#### WHAT IS BEING ASKED
Up through the line that contains "The height and width of the screenshot is (905, 848).", retype the entries exactly, beginning at the very first line.

═══ RECORDED DATA ═══

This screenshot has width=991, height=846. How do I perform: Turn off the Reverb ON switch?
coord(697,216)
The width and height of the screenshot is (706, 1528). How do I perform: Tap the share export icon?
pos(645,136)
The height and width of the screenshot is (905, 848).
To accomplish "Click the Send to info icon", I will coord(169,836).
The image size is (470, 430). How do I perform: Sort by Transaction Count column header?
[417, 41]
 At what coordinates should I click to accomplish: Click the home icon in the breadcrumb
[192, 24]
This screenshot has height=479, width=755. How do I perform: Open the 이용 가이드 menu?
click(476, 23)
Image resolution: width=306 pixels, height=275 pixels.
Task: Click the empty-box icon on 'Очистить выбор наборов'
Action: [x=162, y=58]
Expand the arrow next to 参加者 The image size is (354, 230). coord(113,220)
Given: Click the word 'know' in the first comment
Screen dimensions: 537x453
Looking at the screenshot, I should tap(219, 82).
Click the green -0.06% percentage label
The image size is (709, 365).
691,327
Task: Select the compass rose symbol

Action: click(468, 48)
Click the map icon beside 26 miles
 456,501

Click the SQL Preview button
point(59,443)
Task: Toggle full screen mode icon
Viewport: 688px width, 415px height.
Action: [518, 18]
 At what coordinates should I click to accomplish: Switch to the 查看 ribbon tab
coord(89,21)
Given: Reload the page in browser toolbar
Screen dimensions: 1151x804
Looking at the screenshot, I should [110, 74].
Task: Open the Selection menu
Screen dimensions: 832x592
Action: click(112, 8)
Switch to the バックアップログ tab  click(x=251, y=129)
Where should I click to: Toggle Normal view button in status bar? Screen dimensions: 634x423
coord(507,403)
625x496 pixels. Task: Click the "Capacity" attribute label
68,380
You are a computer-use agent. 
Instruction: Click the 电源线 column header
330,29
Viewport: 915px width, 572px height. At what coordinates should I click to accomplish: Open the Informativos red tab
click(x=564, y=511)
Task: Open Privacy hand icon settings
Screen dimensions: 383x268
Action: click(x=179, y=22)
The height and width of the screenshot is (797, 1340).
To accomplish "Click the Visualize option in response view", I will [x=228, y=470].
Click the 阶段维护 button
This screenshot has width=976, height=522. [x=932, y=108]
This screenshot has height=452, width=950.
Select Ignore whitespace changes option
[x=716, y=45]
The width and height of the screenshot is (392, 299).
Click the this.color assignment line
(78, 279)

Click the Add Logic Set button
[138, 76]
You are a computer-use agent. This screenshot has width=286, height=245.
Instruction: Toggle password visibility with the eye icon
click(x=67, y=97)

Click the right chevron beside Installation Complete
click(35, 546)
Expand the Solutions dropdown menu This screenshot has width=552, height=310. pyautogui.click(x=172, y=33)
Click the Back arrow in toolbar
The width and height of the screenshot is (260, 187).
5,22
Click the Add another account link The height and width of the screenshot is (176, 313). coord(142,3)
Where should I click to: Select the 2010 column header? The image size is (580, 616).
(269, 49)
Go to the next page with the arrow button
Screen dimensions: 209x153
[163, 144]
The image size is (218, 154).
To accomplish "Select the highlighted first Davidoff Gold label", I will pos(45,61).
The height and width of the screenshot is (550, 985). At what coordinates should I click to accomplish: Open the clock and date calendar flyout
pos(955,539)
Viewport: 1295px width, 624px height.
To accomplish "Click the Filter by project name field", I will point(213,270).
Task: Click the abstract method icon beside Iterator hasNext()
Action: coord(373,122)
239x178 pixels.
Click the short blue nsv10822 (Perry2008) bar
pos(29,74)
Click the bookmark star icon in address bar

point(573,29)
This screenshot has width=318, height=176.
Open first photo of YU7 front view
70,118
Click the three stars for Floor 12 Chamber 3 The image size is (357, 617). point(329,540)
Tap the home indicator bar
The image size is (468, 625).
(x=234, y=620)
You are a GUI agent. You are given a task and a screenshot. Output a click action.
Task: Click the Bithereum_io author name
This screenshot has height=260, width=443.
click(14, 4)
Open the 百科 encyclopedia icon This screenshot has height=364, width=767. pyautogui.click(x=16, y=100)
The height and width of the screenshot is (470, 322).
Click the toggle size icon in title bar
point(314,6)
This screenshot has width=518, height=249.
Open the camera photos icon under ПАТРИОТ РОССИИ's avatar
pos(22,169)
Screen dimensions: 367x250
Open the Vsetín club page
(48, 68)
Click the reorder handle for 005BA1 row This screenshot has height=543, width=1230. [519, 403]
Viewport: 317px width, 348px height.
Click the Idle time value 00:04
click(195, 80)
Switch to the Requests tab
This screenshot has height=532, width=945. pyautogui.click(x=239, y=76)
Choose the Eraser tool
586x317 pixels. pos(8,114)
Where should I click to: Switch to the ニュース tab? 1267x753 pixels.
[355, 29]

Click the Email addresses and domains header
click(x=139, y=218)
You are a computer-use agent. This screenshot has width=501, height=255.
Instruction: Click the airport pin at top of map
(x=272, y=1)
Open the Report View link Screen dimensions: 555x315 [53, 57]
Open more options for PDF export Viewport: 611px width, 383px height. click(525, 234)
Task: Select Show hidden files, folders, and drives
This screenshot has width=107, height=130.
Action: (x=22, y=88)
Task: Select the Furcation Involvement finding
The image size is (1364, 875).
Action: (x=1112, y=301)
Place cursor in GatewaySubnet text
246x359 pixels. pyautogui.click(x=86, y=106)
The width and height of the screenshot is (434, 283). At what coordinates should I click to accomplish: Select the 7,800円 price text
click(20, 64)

═══

#### RESPONSE TO THIS EXERCISE
This screenshot has width=991, height=846. How do I perform: Turn off the Reverb ON switch?
coord(697,216)
The width and height of the screenshot is (706, 1528). How do I perform: Tap the share export icon?
pos(645,136)
The height and width of the screenshot is (905, 848).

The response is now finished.